PROBLEM REQUIREMENTS: In the records below, turn the lines from the one with "This screenshot has width=805, height=779." up to and including the one with "Action: (918, 60)" into a Markdown table. Use a Row column for the row number and a Line column for the line text, and skip any blank lines.

PROVIDED DATA:
^^^^^^^^
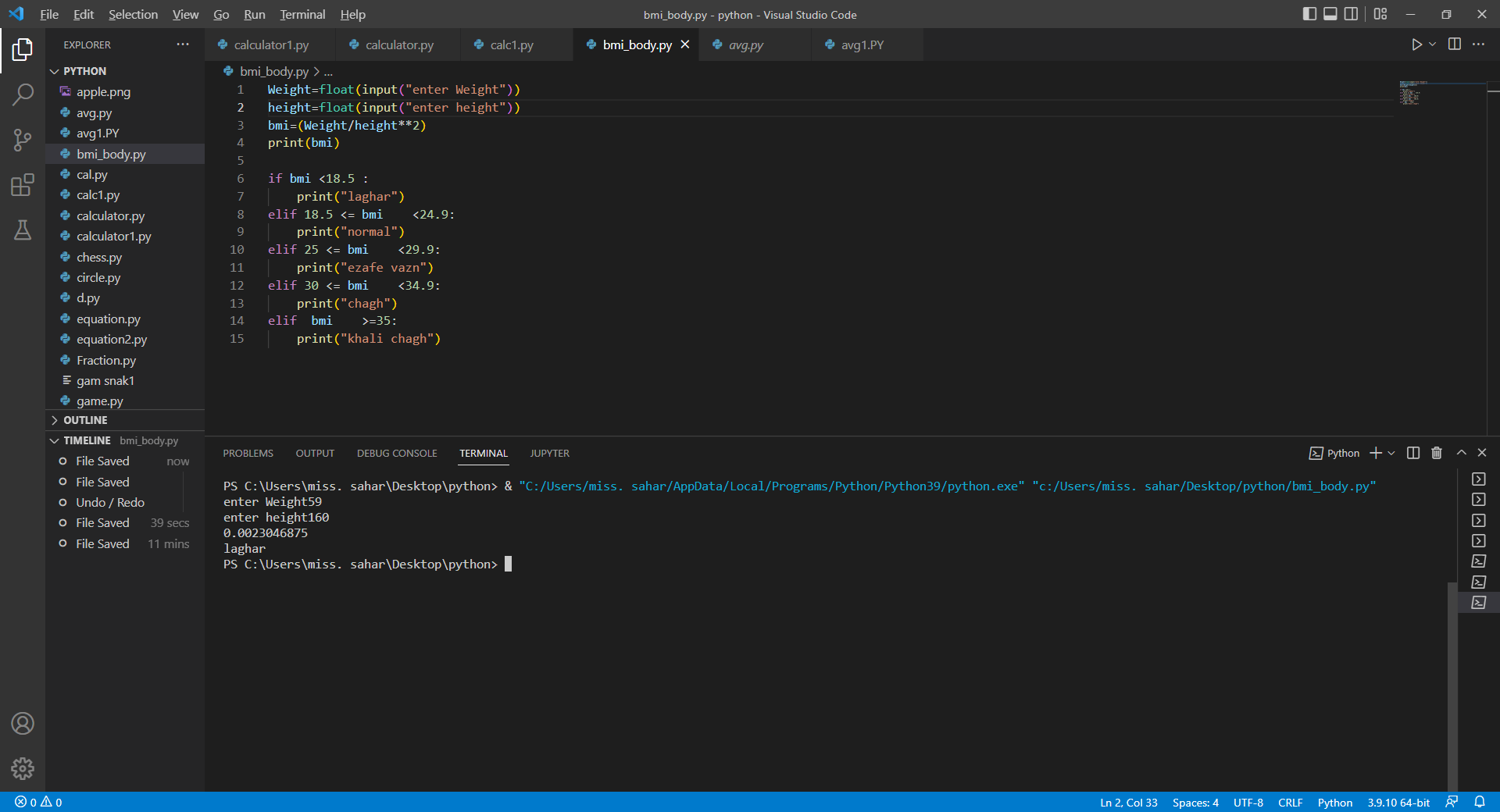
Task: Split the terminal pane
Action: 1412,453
^^^^^^^^
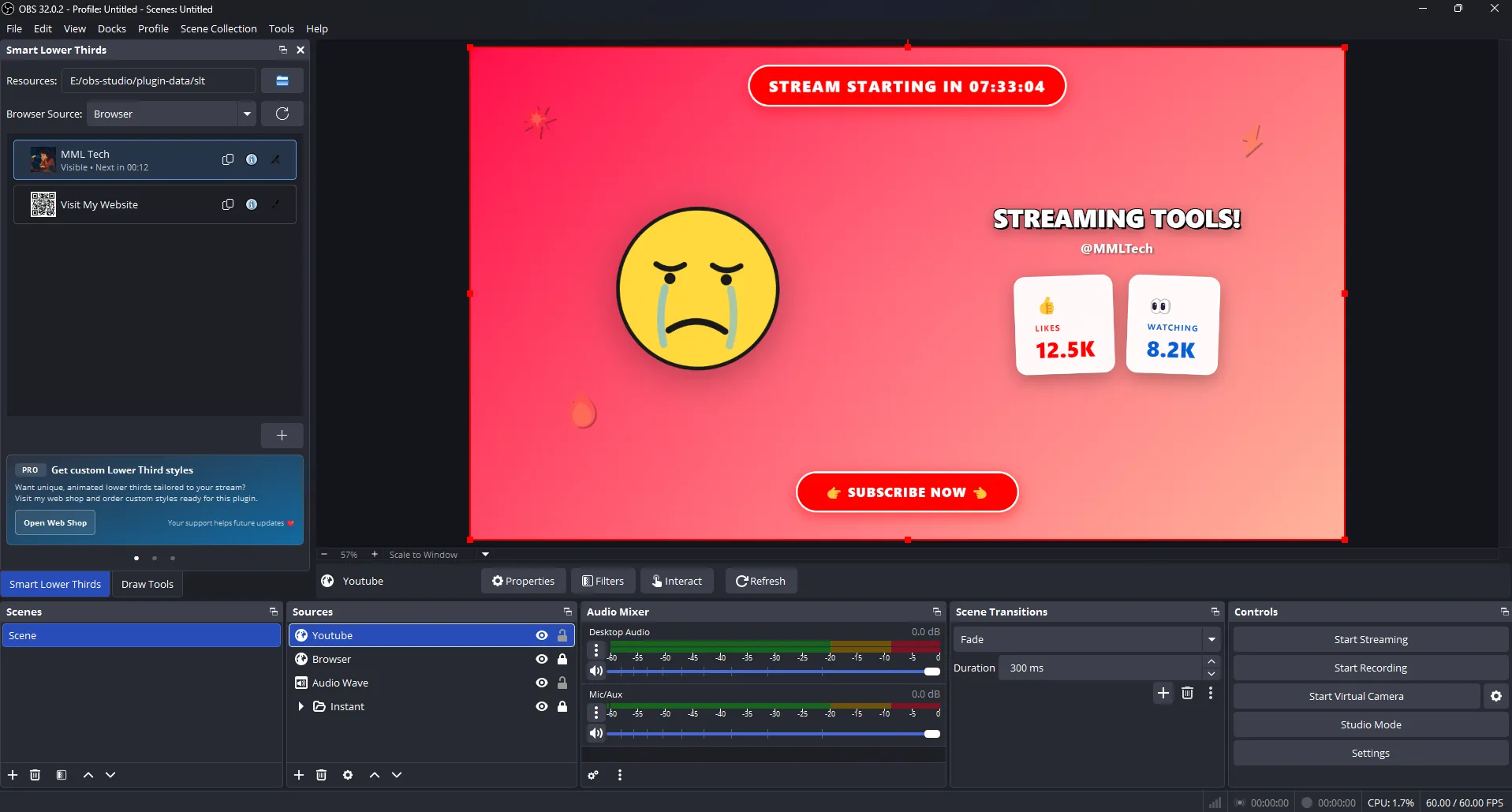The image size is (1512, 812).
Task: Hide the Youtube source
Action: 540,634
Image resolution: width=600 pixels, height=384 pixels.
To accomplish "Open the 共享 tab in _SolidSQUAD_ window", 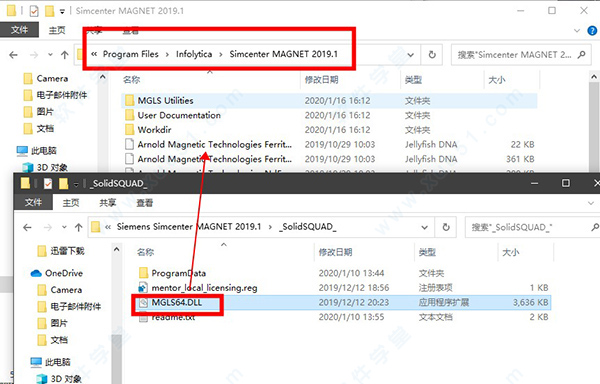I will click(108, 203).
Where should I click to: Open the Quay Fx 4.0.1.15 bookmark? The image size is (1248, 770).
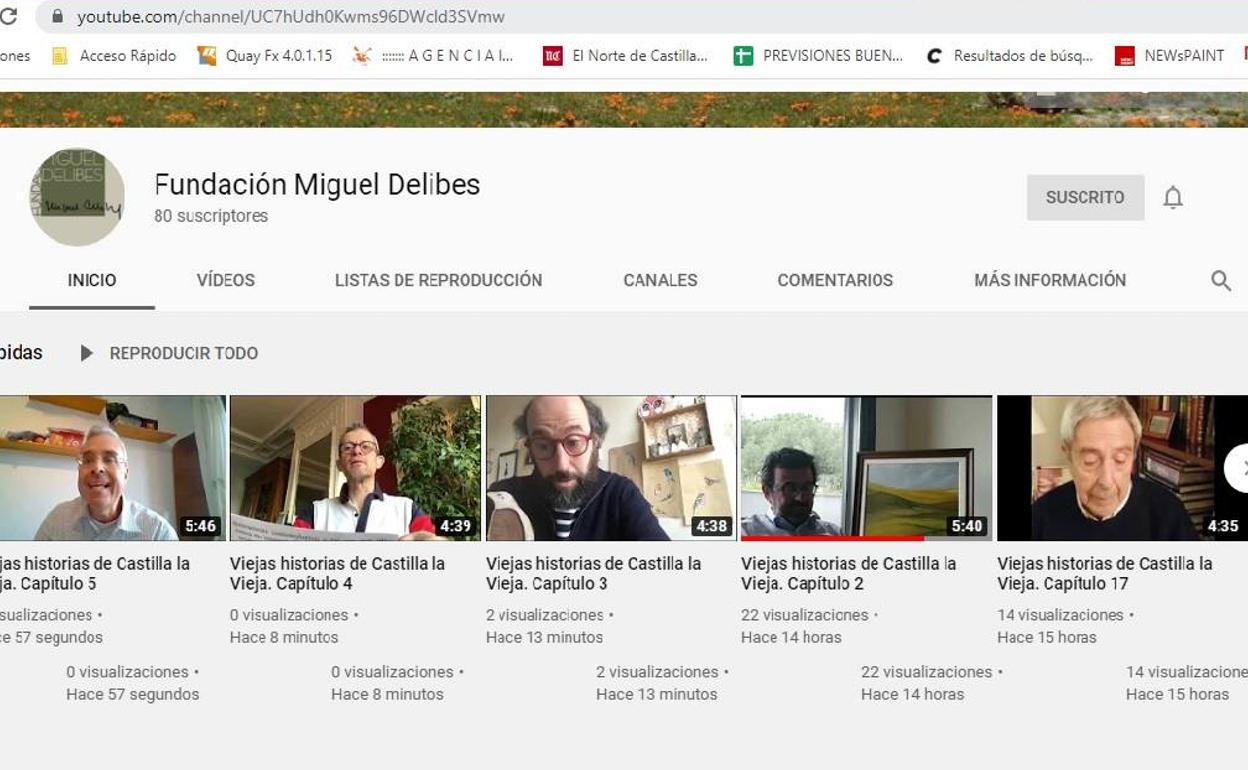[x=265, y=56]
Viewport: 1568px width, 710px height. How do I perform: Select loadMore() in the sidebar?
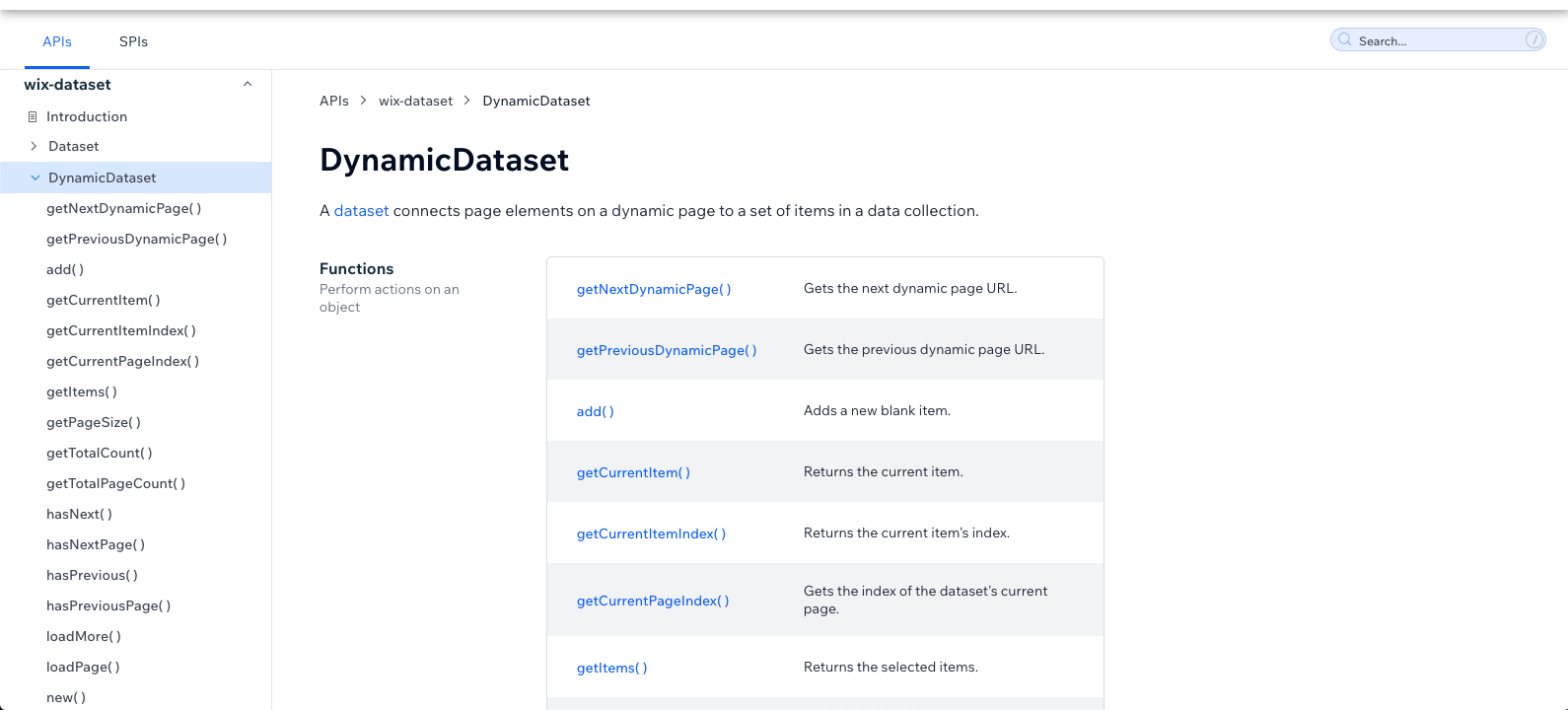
^^^^^^^^
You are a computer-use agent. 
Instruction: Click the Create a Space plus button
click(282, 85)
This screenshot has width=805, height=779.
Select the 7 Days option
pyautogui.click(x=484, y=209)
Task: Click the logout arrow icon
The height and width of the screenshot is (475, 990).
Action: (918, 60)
^^^^^^^^
EXPECTED ANSWER:
| Row | Line |
|---|---|
| 1 | This screenshot has width=805, height=779. |
| 2 | Select the 7 Days option |
| 3 | pyautogui.click(x=484, y=209) |
| 4 | Task: Click the logout arrow icon |
| 5 | The height and width of the screenshot is (475, 990). |
| 6 | Action: (918, 60) |